EXCERPT TO READ »
═══
CP: Tell us more about your responsibilities.

GL: The business I run is software, so I own all the software clients and partners in CenturyLink. We have about 4,000 software company clients (ISVs) and, today, we have 1,000 actively selling solutions that are dependent on our network, our managed services, our cloud, etc.

My team’s job is to do two things – and I inherited a substantial direct sales business, and that’s great, we’re not getting out of the direct sales business – but, we need to have a channel business and CenturyLink doesn’t have a history of partnering.

We built a partner program and launched it in February, and one thing about it that’s different and important to the channel world – traditional channel partner programs are built on volume, Gold, Platinum, etc., and there’s nothing wrong with that. But, software partners don’t click like that, number one. Number two, if you’re new, the barrier to entry is pretty high. So we built it on go-to-market needs and demands.

There are four paths you can take: traditional channel, where you have software and if you need our network and resell our network … nothing wrong with that, it’s a transactional relationship and we’ll treat you well; the next is MSP – you want to deliver the whole thing to the client, white label. Those two, you’re selling it.

The third and fourth path, we’re selling it: we have an online marketplace, called Gateway – and your software can sit in our marketplace and my guys can sell it. We’ve had the cloud marketplace for less than a year. The fourth path, is invitation only, and we call that Accelerator. That’s where we would ask you to join and we’d totally integrate your software into an offer and we’d sell it on your behalf, just like we’d sell a Cisco router, etc., but the point is none of those are a disadvantage for a software company; it’s a matter of what they need and where the fit.
═══
WHAT IS BEING ASKED »
Print, word for word, the portion of the CenturyLink interview that runs between "My team’s job" and "history of partnering.", inclusive.
═══
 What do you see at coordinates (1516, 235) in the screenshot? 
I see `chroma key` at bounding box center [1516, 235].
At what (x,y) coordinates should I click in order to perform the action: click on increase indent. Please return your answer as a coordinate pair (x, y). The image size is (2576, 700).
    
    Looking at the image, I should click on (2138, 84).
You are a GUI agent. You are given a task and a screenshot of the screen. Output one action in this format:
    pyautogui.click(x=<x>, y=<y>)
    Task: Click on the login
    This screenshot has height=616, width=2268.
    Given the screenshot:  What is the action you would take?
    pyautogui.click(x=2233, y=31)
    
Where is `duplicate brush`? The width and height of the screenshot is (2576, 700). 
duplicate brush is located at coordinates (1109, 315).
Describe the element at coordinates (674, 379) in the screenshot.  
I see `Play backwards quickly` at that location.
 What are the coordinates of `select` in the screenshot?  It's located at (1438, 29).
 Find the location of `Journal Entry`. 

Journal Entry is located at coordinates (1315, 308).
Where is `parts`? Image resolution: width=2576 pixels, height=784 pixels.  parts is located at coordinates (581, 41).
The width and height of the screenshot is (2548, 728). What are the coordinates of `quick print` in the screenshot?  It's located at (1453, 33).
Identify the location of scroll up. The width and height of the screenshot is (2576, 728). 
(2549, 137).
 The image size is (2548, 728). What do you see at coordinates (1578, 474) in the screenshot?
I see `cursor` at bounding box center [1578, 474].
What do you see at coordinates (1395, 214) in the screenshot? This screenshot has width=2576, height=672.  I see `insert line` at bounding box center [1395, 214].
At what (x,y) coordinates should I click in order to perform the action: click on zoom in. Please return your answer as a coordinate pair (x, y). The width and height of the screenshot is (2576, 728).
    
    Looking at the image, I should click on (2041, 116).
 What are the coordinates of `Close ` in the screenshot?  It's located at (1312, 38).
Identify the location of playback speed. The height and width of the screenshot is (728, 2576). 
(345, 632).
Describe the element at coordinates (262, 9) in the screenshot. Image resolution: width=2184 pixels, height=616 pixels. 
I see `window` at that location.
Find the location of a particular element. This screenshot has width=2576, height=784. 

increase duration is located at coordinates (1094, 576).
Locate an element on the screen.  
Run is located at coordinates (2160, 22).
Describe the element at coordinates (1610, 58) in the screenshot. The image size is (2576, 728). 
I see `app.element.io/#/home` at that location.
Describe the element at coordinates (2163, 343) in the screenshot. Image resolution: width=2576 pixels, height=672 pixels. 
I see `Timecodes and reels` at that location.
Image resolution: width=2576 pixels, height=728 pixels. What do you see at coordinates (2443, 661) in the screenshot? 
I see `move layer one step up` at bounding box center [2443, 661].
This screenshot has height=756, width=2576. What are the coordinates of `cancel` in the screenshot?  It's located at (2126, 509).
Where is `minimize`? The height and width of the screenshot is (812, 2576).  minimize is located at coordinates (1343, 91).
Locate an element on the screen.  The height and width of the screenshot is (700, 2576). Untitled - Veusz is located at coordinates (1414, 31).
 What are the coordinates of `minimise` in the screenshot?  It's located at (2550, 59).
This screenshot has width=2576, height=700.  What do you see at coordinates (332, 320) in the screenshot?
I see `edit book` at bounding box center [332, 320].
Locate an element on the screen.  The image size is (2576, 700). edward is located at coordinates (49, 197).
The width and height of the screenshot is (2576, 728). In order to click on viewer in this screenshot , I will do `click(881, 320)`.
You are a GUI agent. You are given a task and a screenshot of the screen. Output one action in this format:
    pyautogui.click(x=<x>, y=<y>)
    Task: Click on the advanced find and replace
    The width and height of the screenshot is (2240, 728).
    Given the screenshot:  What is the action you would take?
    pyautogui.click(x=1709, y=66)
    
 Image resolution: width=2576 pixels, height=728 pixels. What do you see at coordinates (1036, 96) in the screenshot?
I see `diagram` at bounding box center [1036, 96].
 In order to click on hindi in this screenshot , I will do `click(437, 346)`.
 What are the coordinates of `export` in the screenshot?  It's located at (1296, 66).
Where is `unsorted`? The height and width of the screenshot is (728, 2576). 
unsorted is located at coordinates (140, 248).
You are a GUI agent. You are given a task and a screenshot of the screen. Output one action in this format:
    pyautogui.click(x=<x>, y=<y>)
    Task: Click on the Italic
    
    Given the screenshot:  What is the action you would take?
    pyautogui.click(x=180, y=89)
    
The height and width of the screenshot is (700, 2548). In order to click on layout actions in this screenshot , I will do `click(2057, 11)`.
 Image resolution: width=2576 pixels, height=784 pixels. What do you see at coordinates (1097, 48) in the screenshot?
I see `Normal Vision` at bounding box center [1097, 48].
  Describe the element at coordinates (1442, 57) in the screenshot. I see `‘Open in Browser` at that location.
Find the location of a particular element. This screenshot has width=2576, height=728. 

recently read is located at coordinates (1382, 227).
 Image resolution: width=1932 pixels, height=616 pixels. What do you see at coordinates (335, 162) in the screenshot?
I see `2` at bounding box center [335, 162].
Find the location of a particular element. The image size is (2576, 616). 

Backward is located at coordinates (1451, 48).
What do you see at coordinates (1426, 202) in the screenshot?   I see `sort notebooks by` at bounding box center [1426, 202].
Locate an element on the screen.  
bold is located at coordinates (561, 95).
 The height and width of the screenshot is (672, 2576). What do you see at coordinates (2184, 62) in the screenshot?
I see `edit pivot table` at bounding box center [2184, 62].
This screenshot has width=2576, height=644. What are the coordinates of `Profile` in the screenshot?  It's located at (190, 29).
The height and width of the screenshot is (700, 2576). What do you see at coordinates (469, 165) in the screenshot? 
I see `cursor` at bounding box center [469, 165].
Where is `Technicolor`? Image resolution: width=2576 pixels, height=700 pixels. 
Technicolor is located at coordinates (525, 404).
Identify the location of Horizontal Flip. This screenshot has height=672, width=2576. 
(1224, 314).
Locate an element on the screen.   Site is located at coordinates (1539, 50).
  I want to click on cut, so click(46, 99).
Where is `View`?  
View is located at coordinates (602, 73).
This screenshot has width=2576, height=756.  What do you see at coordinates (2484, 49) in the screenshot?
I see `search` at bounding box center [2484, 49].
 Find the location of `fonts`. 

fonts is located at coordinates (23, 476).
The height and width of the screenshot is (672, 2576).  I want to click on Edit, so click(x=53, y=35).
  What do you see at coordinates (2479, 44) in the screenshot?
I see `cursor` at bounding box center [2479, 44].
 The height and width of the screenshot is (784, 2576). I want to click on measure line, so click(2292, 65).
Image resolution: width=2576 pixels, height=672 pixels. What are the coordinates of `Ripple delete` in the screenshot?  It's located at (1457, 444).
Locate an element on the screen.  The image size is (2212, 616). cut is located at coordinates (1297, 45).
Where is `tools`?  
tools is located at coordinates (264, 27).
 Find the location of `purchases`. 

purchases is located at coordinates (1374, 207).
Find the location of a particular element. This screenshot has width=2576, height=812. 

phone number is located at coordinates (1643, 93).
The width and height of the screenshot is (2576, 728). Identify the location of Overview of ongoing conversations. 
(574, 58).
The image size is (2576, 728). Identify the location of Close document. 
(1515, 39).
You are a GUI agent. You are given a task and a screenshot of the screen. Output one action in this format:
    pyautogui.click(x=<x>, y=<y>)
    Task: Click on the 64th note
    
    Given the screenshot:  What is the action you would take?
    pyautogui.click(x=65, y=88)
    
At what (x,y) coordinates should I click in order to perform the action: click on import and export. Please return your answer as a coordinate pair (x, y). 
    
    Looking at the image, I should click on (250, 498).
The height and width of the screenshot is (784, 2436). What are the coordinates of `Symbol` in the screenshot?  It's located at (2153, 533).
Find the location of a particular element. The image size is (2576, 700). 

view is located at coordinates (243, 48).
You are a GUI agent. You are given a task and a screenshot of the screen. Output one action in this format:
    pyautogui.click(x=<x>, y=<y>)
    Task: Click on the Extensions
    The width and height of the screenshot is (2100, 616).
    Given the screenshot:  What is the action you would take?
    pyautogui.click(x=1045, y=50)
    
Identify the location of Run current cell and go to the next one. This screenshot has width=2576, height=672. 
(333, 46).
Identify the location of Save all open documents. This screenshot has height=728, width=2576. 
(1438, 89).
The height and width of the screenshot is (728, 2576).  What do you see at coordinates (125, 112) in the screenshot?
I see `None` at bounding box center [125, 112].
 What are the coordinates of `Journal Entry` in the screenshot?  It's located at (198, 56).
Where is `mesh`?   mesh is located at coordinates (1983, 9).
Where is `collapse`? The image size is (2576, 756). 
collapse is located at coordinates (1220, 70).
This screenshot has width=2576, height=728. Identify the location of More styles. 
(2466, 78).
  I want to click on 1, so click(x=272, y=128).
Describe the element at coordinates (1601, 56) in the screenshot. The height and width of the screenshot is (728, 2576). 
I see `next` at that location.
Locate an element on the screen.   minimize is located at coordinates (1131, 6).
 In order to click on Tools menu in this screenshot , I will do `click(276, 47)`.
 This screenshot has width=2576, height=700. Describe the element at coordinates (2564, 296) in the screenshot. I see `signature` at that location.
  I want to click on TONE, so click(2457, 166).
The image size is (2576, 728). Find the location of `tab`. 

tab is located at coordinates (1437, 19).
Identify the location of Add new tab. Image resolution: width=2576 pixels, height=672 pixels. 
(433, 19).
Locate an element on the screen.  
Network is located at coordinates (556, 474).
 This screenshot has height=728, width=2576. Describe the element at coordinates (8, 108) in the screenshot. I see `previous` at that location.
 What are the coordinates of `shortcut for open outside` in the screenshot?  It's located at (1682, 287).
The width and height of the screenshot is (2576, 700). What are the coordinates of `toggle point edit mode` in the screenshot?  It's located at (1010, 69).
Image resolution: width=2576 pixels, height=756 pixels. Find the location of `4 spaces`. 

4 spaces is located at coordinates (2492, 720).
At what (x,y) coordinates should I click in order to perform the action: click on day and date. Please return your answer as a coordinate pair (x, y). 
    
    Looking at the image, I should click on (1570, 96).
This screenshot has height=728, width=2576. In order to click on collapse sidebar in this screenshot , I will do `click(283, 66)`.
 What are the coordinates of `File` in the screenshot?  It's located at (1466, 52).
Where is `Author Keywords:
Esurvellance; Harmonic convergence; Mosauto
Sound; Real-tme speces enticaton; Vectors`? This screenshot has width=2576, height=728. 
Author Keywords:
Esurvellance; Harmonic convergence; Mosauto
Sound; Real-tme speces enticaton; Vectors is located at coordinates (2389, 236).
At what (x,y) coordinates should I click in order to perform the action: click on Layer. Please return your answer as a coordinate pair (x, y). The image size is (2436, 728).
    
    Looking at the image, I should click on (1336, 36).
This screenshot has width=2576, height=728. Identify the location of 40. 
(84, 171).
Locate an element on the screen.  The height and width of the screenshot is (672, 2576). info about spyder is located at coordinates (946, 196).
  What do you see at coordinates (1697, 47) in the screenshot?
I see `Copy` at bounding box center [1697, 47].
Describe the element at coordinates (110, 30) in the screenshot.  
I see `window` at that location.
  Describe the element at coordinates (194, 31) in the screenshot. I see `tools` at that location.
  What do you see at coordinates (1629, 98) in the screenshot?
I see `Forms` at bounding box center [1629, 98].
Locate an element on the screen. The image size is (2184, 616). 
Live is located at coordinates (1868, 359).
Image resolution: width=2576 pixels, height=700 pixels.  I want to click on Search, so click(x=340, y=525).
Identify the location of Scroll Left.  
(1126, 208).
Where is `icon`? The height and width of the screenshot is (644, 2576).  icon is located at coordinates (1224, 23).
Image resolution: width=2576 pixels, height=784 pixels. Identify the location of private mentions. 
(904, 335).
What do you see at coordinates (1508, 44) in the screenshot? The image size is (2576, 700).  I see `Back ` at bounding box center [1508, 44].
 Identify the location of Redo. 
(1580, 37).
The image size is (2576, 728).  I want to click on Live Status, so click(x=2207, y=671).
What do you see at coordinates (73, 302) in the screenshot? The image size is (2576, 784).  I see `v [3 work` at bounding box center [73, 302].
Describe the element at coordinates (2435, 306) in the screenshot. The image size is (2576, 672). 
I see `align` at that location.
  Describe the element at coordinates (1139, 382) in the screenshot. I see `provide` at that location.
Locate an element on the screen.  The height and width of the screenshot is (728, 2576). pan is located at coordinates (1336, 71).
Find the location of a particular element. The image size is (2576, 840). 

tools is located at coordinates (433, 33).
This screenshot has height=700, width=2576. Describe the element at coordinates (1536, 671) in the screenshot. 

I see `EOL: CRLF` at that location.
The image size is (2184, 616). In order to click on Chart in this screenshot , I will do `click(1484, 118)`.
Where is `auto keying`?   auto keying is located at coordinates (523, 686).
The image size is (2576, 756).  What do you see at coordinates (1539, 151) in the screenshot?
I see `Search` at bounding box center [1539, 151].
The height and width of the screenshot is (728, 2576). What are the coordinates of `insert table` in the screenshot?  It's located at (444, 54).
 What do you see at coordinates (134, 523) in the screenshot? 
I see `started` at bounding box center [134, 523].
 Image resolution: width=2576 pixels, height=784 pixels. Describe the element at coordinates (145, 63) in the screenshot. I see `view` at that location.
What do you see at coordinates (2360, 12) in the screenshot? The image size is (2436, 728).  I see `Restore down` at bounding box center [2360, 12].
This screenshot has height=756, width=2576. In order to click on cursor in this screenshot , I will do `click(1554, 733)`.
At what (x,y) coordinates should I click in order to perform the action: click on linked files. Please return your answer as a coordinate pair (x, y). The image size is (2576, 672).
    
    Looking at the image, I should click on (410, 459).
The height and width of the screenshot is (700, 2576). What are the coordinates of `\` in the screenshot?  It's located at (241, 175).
═══
TASK ANSWER »
My team’s job is to do two things – and I inherited a substantial direct sales business, and that’s great, we’re not getting out of the direct sales business – but, we need to have a channel business and CenturyLink doesn’t have a history of partnering.